THE PROBLEM
Collect every line in the records below that contains the word "page".

Collected data
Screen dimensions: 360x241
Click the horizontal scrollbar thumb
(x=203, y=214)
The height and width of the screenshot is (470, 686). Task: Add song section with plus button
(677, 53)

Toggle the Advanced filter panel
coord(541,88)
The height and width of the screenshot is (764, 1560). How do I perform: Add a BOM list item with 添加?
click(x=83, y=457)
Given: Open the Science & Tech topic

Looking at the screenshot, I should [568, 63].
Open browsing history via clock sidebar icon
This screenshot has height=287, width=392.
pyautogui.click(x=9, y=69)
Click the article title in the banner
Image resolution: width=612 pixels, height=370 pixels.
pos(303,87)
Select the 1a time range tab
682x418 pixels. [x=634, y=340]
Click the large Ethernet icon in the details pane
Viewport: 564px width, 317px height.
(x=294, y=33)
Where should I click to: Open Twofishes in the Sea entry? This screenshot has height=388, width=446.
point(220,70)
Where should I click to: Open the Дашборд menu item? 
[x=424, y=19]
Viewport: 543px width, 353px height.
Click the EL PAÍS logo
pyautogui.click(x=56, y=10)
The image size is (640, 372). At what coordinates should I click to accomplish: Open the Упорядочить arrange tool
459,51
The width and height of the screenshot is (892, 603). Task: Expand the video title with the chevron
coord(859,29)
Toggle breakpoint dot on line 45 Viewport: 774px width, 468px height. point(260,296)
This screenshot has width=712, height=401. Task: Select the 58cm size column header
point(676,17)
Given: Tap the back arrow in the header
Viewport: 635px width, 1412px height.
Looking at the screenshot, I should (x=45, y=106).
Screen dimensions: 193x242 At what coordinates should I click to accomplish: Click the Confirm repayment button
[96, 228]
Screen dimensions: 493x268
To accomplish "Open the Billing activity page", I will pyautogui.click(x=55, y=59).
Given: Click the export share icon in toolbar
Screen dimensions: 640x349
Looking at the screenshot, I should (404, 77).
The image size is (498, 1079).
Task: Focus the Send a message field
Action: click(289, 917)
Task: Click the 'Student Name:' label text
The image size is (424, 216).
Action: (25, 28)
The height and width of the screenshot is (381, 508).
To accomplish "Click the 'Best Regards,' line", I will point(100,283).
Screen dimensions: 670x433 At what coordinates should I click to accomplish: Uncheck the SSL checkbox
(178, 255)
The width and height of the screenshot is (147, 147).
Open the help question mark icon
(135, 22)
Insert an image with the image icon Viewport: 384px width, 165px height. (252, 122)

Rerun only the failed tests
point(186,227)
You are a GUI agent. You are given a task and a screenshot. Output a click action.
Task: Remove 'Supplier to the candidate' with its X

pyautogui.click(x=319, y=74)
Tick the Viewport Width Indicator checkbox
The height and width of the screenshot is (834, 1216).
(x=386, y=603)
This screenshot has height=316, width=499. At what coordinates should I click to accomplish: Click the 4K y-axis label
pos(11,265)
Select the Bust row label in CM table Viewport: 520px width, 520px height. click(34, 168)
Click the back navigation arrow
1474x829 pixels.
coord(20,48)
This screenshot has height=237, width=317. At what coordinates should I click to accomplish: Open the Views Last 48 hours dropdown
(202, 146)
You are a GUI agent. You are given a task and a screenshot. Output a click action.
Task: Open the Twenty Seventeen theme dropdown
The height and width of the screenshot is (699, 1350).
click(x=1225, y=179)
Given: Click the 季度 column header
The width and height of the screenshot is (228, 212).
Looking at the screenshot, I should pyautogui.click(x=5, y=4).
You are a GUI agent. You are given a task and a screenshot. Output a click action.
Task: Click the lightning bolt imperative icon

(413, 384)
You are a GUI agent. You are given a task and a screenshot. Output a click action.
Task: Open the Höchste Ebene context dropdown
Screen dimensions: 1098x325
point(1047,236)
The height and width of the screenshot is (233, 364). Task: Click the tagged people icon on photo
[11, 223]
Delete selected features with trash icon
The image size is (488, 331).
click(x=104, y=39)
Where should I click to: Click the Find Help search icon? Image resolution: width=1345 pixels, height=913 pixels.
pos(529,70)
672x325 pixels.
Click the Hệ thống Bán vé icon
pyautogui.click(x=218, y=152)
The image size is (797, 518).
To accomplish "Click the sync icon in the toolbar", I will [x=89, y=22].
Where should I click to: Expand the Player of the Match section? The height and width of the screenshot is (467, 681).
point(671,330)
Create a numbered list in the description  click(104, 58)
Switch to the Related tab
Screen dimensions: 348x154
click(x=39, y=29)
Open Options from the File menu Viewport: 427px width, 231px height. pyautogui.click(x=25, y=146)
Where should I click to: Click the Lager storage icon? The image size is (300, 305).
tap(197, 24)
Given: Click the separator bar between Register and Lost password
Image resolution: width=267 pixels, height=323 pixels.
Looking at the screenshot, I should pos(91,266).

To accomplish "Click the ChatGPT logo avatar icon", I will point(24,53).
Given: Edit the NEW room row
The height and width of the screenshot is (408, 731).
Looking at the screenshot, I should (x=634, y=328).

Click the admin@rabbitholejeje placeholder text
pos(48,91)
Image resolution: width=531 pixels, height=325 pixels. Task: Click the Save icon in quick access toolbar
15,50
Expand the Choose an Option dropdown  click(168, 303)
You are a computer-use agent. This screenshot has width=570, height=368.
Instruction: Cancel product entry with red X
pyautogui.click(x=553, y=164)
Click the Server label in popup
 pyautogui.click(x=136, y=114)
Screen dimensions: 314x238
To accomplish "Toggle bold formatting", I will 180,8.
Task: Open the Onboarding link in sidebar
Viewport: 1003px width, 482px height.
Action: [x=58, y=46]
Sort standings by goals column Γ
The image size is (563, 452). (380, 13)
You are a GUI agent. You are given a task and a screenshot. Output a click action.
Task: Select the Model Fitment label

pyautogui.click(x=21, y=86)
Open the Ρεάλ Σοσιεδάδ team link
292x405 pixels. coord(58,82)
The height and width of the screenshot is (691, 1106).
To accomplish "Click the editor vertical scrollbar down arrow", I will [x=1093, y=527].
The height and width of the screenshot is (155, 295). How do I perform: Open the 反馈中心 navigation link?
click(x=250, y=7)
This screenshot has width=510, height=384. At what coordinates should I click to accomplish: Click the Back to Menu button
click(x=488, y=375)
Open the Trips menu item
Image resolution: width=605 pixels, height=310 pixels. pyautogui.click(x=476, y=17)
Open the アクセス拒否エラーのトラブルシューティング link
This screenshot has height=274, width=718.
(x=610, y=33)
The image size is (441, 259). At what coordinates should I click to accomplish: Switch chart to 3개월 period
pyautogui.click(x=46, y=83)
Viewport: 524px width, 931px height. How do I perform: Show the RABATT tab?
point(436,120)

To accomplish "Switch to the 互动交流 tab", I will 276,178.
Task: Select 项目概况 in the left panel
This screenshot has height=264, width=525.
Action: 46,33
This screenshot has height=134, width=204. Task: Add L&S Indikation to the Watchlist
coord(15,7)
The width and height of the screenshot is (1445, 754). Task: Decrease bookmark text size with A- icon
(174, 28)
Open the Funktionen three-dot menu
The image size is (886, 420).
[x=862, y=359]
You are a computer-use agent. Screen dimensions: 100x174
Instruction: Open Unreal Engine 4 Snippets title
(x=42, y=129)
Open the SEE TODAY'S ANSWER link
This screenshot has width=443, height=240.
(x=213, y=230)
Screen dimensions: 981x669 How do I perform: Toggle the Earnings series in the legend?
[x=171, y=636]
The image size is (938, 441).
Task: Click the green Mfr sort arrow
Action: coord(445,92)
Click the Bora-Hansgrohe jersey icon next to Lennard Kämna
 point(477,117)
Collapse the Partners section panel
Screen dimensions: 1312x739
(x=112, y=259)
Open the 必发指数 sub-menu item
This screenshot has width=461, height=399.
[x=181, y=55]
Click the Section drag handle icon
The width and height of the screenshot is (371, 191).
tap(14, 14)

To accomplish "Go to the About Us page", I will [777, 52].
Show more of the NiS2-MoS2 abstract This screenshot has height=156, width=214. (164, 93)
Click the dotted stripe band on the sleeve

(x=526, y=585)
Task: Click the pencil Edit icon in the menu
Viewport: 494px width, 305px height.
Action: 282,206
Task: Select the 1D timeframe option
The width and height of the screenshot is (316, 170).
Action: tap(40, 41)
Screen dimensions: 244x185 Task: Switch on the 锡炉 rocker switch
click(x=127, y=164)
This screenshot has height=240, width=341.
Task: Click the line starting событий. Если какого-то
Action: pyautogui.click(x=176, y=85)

RESPONSE TO THIS TASK
To accomplish "Open the Billing activity page", I will pyautogui.click(x=55, y=59).
To accomplish "Go to the About Us page", I will [777, 52].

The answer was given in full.